» **What you need to do**
Starting with the line containing "Add a new step with plus icon" and going on through the line containing "Task: Select '$8,400", return the lines of the data below exactly, and only those.

» **Source data**
- - - -

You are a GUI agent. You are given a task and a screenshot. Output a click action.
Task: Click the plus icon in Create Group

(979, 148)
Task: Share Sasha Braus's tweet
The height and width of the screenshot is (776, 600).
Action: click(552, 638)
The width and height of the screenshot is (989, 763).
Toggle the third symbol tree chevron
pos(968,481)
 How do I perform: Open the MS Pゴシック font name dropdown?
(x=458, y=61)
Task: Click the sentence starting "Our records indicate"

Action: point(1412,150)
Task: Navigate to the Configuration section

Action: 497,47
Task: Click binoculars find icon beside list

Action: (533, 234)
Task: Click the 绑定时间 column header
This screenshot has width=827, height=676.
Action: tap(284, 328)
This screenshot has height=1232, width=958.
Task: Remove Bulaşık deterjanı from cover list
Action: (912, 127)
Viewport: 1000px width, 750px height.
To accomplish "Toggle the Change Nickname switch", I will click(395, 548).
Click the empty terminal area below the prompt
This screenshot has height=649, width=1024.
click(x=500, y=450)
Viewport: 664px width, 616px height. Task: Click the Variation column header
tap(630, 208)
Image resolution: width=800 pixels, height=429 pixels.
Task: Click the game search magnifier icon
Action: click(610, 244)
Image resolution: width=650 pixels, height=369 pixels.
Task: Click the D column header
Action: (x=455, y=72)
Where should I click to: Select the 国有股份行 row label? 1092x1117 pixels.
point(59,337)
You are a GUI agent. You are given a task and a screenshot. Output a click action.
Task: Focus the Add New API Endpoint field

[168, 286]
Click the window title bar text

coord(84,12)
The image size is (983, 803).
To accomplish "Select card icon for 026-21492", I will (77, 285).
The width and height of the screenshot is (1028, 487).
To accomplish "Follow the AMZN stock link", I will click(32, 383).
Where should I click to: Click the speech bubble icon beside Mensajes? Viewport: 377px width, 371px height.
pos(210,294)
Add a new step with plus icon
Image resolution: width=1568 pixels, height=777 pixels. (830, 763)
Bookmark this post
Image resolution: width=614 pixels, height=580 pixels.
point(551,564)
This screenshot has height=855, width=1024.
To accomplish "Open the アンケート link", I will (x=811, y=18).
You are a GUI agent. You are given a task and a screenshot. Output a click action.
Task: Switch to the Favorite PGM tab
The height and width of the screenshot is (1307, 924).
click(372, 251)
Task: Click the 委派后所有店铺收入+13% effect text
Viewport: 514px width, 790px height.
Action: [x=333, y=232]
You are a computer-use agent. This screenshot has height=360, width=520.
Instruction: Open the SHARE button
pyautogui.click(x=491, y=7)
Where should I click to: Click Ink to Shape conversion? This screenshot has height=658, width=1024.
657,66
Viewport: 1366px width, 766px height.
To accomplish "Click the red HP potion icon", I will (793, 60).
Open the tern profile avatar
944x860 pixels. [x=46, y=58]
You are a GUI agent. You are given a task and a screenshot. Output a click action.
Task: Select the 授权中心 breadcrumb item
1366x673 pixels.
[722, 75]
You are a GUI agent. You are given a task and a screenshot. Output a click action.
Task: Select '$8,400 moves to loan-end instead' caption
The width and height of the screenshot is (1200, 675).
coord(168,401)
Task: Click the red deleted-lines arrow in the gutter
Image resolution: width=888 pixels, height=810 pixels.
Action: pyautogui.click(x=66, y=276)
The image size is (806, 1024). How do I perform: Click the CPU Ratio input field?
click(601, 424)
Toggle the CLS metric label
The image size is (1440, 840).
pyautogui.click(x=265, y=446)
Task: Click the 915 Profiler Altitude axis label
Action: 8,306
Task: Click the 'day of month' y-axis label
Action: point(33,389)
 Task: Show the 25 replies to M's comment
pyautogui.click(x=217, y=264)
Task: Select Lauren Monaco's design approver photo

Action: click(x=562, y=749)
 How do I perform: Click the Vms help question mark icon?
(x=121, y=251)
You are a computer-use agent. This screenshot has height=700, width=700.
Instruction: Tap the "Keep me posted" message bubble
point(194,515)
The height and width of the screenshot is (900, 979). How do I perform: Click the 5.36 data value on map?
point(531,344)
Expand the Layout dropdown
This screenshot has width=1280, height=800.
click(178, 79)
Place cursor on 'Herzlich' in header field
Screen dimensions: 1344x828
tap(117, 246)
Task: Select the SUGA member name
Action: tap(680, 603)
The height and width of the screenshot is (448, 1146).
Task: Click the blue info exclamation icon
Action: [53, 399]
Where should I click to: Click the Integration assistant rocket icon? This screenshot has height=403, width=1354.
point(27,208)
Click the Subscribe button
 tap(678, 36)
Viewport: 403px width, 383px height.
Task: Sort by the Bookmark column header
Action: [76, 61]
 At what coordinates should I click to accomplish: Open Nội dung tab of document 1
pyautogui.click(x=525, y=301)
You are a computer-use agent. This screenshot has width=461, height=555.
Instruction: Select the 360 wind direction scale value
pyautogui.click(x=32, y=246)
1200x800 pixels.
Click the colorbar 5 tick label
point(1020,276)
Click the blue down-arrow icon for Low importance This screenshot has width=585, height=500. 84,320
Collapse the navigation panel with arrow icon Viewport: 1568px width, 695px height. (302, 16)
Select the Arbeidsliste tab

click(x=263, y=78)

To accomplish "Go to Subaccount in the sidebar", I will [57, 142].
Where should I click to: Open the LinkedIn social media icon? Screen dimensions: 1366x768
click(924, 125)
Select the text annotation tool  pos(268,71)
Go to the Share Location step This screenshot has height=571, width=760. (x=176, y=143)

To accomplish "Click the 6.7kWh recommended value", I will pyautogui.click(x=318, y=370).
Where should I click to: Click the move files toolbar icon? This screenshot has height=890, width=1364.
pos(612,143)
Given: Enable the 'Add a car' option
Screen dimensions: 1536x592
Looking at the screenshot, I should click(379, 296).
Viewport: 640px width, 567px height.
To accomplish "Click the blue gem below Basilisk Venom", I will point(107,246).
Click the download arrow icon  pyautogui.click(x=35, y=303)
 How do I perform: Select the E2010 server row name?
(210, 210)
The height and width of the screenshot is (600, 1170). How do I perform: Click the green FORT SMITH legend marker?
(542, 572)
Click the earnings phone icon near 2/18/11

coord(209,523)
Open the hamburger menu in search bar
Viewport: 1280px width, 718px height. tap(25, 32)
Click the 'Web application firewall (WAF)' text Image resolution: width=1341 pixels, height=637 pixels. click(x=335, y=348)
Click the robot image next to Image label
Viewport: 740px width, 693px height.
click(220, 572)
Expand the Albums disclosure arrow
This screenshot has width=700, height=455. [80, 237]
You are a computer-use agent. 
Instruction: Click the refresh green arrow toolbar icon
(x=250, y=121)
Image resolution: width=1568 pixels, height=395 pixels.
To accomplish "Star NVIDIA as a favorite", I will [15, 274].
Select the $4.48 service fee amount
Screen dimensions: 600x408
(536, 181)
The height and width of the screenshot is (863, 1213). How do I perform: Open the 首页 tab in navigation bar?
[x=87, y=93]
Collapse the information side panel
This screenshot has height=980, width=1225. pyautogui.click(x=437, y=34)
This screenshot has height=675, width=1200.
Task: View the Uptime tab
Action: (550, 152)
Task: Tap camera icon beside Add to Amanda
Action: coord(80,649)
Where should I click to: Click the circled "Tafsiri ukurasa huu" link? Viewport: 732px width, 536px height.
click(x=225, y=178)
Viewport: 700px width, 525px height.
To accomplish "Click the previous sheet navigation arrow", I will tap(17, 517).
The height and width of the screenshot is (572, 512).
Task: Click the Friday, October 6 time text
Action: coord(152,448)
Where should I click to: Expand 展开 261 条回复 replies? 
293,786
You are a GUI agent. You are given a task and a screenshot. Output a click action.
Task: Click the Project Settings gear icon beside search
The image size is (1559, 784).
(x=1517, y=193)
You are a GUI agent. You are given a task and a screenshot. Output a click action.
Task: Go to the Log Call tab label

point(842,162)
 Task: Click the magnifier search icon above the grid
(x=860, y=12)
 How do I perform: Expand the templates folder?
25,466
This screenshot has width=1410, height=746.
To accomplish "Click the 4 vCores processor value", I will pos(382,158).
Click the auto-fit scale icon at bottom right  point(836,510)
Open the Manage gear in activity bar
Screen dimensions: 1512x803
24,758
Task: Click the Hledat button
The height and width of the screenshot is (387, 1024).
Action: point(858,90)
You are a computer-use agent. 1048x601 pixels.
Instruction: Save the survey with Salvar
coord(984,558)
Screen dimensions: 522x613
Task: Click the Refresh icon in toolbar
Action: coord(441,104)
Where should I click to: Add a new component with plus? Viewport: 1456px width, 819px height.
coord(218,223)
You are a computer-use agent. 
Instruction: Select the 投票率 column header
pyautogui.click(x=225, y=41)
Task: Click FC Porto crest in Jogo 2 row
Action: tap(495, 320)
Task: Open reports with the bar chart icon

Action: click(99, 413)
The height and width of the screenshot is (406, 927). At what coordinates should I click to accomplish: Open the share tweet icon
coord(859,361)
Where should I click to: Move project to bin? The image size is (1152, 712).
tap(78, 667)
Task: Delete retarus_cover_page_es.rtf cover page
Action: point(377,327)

- - - -

» **Expected output**
Add a new step with plus icon
Image resolution: width=1568 pixels, height=777 pixels. (830, 763)
Bookmark this post
Image resolution: width=614 pixels, height=580 pixels.
point(551,564)
This screenshot has height=855, width=1024.
To accomplish "Open the アンケート link", I will (x=811, y=18).
You are a GUI agent. You are given a task and a screenshot. Output a click action.
Task: Switch to the Favorite PGM tab
The height and width of the screenshot is (1307, 924).
click(372, 251)
Task: Click the 委派后所有店铺收入+13% effect text
Viewport: 514px width, 790px height.
Action: [x=333, y=232]
You are a computer-use agent. This screenshot has height=360, width=520.
Instruction: Open the SHARE button
pyautogui.click(x=491, y=7)
Where should I click to: Click Ink to Shape conversion? This screenshot has height=658, width=1024.
657,66
Viewport: 1366px width, 766px height.
To accomplish "Click the red HP potion icon", I will (793, 60).
Open the tern profile avatar
944x860 pixels. [x=46, y=58]
You are a GUI agent. You are given a task and a screenshot. Output a click action.
Task: Select the 授权中心 breadcrumb item
1366x673 pixels.
[722, 75]
You are a GUI agent. You are given a task and a screenshot. Output a click action.
Task: Select '$8,400 moves to loan-end instead' caption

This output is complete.